Why? Because in the first place, the difference in the new interest rate and the current interest rate should be sufficient to really reward you with some benefits. In the second place, nearly all lenders will most definitely counsel you to refinance only after your loan has matured for a certain time, let’s say least of 12 months or so.

However, it is good to take this into consideration only when interest rates have remained more or less the same and have not changed over time. Now, if at any moment after you have taken out a mortgage loan the market trend begins tipping onto your advantage, it’s time to consider refinancing your loan. Bear in mind that interest rates are at many times unstable and if you wait for a very long time for them to dip further, you might miss out on a very nice chance to take advantage of a good deal.

You Should Consider The Two Percent Rule

If the interest rates have fallen a tiny bit, this should not be the sole reason to justify your decision to refinance.
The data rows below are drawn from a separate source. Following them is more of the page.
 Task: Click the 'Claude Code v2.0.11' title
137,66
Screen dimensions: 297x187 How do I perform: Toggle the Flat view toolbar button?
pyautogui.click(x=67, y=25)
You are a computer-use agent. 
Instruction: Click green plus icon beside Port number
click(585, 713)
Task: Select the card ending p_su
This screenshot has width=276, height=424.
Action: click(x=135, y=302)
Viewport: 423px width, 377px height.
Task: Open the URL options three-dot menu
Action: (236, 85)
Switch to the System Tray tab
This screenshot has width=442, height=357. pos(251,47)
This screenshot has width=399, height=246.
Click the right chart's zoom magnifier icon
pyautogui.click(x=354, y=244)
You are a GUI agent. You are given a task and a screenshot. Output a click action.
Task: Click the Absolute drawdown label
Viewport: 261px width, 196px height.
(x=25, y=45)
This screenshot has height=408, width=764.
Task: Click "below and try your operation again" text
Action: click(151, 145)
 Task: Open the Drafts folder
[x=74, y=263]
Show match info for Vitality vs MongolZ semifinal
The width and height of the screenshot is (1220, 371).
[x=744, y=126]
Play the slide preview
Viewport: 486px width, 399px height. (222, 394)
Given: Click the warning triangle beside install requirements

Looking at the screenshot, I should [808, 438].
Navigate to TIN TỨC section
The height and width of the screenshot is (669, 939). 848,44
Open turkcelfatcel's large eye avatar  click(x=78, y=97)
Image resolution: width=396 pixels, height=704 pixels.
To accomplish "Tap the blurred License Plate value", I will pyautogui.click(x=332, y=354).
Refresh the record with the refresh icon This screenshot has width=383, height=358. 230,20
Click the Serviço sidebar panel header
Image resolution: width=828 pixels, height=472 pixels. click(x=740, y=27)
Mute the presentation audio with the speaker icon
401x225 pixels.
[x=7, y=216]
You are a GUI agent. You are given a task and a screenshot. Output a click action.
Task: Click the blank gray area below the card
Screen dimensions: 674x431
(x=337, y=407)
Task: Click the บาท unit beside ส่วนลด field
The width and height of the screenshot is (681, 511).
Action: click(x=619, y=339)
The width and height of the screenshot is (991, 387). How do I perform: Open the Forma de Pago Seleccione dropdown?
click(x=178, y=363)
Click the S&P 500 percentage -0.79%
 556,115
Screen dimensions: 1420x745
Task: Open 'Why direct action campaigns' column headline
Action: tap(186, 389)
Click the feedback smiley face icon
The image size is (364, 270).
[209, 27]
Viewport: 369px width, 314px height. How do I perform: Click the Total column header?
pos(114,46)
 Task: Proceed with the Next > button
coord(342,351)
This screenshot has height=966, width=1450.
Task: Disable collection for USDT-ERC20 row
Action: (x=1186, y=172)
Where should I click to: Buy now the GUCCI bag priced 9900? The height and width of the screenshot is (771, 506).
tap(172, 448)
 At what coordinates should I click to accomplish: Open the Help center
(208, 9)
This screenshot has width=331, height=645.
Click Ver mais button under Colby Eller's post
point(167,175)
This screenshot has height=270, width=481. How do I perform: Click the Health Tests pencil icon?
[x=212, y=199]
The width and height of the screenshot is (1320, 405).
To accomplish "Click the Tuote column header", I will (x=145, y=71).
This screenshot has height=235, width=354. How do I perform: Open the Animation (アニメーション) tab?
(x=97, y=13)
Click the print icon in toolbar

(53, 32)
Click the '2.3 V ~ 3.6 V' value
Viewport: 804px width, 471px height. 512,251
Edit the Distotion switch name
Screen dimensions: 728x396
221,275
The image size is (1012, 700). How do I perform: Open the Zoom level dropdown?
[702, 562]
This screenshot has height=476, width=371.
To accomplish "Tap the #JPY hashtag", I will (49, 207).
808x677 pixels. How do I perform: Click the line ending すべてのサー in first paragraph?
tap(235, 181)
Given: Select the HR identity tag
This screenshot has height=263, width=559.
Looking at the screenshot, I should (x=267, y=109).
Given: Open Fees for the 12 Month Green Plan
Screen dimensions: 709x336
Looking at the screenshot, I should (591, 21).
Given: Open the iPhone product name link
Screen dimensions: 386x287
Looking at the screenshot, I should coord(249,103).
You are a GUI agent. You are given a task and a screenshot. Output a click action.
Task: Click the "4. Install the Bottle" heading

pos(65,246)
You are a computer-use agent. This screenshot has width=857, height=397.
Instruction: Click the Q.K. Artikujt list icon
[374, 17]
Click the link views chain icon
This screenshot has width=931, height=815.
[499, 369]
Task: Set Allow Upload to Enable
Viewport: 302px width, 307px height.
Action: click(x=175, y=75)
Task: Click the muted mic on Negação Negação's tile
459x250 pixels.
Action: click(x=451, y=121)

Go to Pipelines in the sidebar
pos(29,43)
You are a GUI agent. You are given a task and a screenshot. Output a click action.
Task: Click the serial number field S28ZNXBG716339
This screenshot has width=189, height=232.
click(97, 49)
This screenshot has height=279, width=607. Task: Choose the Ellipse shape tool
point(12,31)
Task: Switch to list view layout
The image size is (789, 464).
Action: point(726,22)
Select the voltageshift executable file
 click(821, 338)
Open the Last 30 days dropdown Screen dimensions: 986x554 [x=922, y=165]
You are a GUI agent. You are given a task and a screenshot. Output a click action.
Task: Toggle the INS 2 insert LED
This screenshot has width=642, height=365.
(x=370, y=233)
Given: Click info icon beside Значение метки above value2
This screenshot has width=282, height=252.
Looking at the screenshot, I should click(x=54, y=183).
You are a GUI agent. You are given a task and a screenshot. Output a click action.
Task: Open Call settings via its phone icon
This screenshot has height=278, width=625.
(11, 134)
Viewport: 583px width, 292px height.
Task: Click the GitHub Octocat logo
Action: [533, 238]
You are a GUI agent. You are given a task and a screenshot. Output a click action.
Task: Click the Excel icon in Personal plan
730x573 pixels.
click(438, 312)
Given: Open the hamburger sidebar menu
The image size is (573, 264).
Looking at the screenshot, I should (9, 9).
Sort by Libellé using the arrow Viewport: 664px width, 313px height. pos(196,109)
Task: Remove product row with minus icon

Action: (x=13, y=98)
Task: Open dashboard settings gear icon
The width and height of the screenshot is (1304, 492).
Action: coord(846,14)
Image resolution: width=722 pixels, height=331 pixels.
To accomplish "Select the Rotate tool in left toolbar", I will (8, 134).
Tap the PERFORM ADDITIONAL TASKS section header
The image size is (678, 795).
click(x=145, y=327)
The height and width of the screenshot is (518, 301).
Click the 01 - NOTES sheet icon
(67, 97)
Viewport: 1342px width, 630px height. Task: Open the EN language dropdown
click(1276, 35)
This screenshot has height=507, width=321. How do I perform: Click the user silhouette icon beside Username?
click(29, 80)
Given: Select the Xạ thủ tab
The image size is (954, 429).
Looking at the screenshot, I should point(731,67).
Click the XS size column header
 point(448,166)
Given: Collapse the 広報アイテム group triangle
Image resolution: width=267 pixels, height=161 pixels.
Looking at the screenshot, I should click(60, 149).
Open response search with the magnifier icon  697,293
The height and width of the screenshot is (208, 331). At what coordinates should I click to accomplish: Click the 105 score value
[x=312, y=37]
You should consider refinancing only when the new interest rate is no less than 2% lower as compared to the rate you are presently paying. A little 1% difference in interest should not be enough reason to make a switch.

Also, keep in mind that you will have to pay additional costs which are commonly associated with a new loan. Should you consider refinancing for your mortgage, don’t forget that you will need to pay extra fees for closing. You should now realize that an interest rate as low as one percent will not substantially cover the expense.

You Should Retain No Late Payments

You could proceed and refinance a mortgage provided you have consistently and faithfully paid your loan within the last 12 months. If you have never incurred a behind schedule payment for the period of the past year, you can get the shift and have your mortgage refinanced.

You Should Have By Now Built Up Equity

If you’re contemplating to refinance a mortgage sooner or later, you should first try to examine if you have already built up equity. Depending on the lender, you should hold a minimum of at least 5 percent or ten percent equity before you could consider refinancing as a possible alternative.

Is mortgage refinancing a good option for you?

Of course, you can at all times consider refinancing your mortgage at any time you see most comfortable. The only key is to consider the time factor, together with the kind of opportunity being offered by the market.

In the end, refinancing is almost equal to actually acquiring a new loan. Only be ready for the same procedures and costs that you will need to go through all over again.